Another cultural thing is the saying in the US "anyone can make it in the US", which is technically true. The problem is not everyone can make it, only a few can rise up out of the ghettos.
Another thing is US society is WHITE. Meaning black people are growing up in a society which isn't made for them. It's made for white people. Which has an impact. How much it's difficult to say, but certainly different races have different positive attributes that can be utilized by society, or ignored.
Sure, but that's true of any society and its majority. Japanese society is made for the Japanese. They do better than the Ainu, for example.
People always talk about white privilege, but it's really about majority privilege. When we cease to have a majority, things might change somewhat, although it's going to be pretty chaotic until a new majority takes hold. Latinos will be the eventual new majority, and by that point in time, they will probably fare best in America.
You can't change this principle through legislation. It's just human nature. Whoever is the majority will usually rule and succeed.
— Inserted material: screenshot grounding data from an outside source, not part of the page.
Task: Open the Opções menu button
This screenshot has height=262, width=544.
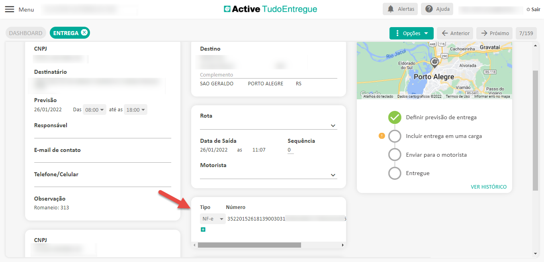Action: coord(411,33)
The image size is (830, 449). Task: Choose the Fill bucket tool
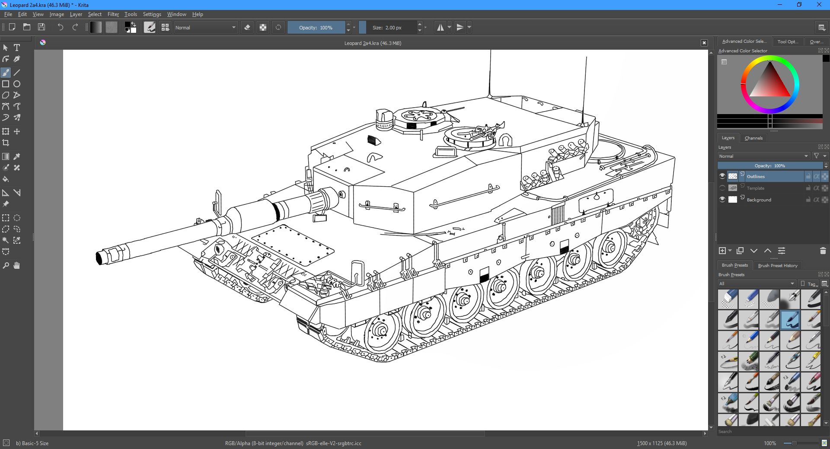coord(6,179)
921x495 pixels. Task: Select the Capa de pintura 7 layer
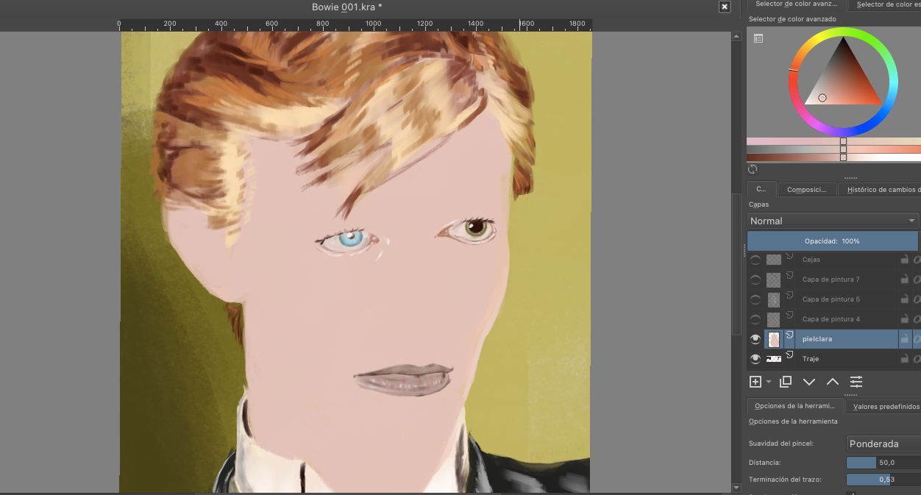(x=831, y=279)
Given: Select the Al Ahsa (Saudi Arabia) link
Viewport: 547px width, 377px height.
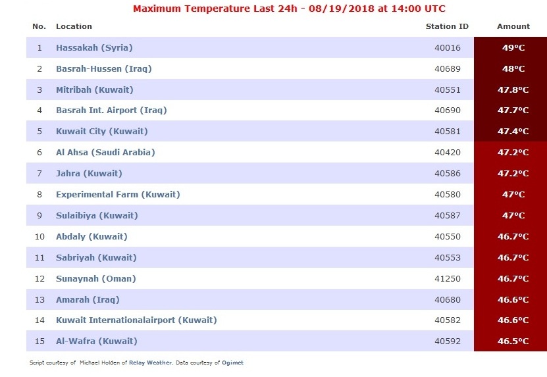Looking at the screenshot, I should tap(105, 153).

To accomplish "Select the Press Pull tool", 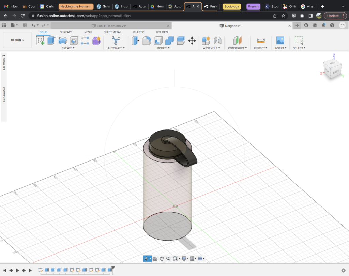I will coord(135,40).
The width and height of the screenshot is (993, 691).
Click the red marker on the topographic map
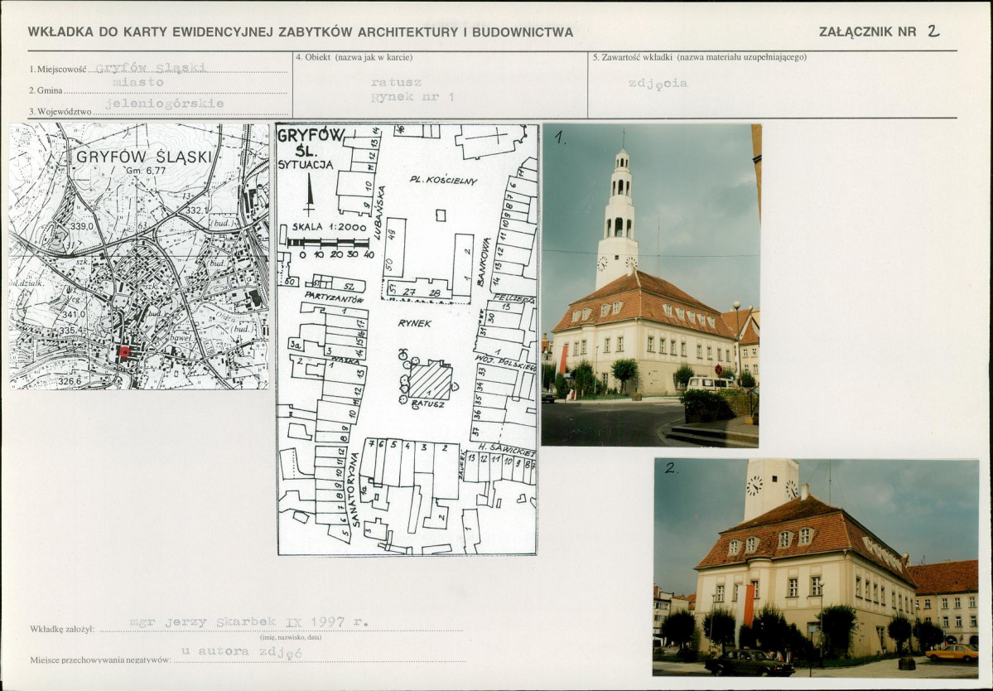tap(125, 351)
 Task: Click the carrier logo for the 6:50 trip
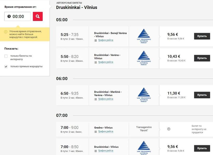144,95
There are exceptions to this in certain societies, but they usually involve vast differences in wealth and resources between groups -- far more vast than any differences here.
However I'd point to the UK to say the issue in the US is one of political laziness. The simple saying of things like "anyone in the US can make it" as a way of not improving things, or even making sure people don't succeed to benefit those who have that power.
In the UK there was a massive rise in gun crime in the early 2000s. This was mostly because of the Yardies, Jamaican gangs. Jamaicans could get into the UK visa free and did, and stayed and brought their gangs with them. (and in return the UK got to decide who had the death penalty in Jamaica, hardly seems fair).
But the UK government did something about it. They targeted this crime, and they reduced it.
Gun law, gun control statistics, number of guns in United Kingdom, gun deaths, firearm facts and policy, armed violence, public health and development
www.gunpolicy.org
234 gun deaths in 2000 was a high. 107 in 2016.
Yes, it doesn't stop all violence, knife crime has become more prominent, but it was an active push to stop society rotting away (from this one aspect at least)
See, that's the strange thing about that approach. Instead of restricting Caribbean immigration more, they decided to just be more restrictive about weapons. Yet, the weapons themselves weren't the problem. The people using those weapons were.
Granted, reading between the lines reveals that it's not really about safety. It's about government control. Elites running the government don't care about immigration issues, because they live in gated enclaves that are away from the repercussions of said immigration. They also don't care about gun rights, because they can afford to hire security.
And disarming the public makes them far easier to control.